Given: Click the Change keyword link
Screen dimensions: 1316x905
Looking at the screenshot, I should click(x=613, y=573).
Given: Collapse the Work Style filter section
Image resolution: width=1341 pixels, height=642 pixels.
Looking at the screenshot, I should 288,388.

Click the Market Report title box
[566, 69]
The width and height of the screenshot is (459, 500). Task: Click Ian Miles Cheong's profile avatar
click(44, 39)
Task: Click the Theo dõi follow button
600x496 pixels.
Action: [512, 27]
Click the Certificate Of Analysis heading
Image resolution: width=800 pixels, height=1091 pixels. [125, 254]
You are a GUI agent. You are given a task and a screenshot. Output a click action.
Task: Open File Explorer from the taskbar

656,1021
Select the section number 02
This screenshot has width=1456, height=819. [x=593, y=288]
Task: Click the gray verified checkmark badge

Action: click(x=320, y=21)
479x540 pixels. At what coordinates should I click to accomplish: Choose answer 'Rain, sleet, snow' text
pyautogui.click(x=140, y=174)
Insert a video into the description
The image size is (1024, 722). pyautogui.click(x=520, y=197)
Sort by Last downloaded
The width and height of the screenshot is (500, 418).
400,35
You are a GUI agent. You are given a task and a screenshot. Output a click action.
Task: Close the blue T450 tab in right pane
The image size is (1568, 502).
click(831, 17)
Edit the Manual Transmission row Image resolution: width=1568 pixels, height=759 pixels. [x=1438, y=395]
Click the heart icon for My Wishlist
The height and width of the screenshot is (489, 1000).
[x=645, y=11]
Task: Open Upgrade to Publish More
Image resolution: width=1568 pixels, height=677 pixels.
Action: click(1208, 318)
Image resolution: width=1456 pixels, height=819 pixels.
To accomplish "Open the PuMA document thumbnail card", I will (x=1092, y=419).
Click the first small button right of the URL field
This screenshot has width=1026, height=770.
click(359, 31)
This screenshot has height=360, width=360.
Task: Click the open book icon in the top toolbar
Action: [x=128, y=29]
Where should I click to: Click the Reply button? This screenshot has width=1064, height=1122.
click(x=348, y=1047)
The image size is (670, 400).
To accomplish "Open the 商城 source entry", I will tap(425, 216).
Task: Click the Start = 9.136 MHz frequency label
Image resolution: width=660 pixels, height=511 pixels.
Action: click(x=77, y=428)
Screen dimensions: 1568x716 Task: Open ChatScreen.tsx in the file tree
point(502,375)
__________
TASK INSTRUCTIONS:
After reading the data above, print it all again exactly.

RESPONSE BOX:
Given: Click the Change keyword link
Screen dimensions: 1316x905
Looking at the screenshot, I should click(x=613, y=573).
Given: Collapse the Work Style filter section
Image resolution: width=1341 pixels, height=642 pixels.
Looking at the screenshot, I should 288,388.

Click the Market Report title box
[566, 69]
The width and height of the screenshot is (459, 500). Task: Click Ian Miles Cheong's profile avatar
click(44, 39)
Task: Click the Theo dõi follow button
600x496 pixels.
Action: [512, 27]
Click the Certificate Of Analysis heading
Image resolution: width=800 pixels, height=1091 pixels. [125, 254]
You are a GUI agent. You are given a task and a screenshot. Output a click action.
Task: Open File Explorer from the taskbar

656,1021
Select the section number 02
This screenshot has width=1456, height=819. [x=593, y=288]
Task: Click the gray verified checkmark badge

Action: click(x=320, y=21)
479x540 pixels. At what coordinates should I click to accomplish: Choose answer 'Rain, sleet, snow' text
pyautogui.click(x=140, y=174)
Insert a video into the description
The image size is (1024, 722). pyautogui.click(x=520, y=197)
Sort by Last downloaded
The width and height of the screenshot is (500, 418).
400,35
You are a GUI agent. You are given a task and a screenshot. Output a click action.
Task: Close the blue T450 tab in right pane
The image size is (1568, 502).
click(831, 17)
Edit the Manual Transmission row Image resolution: width=1568 pixels, height=759 pixels. [x=1438, y=395]
Click the heart icon for My Wishlist
The height and width of the screenshot is (489, 1000).
[x=645, y=11]
Task: Open Upgrade to Publish More
Image resolution: width=1568 pixels, height=677 pixels.
Action: click(1208, 318)
Image resolution: width=1456 pixels, height=819 pixels.
To accomplish "Open the PuMA document thumbnail card", I will (x=1092, y=419).
Click the first small button right of the URL field
This screenshot has width=1026, height=770.
click(359, 31)
This screenshot has height=360, width=360.
Task: Click the open book icon in the top toolbar
Action: [x=128, y=29]
Where should I click to: Click the Reply button? This screenshot has width=1064, height=1122.
click(x=348, y=1047)
The image size is (670, 400).
To accomplish "Open the 商城 source entry", I will tap(425, 216).
Task: Click the Start = 9.136 MHz frequency label
Image resolution: width=660 pixels, height=511 pixels.
Action: click(x=77, y=428)
Screen dimensions: 1568x716 Task: Open ChatScreen.tsx in the file tree
point(502,375)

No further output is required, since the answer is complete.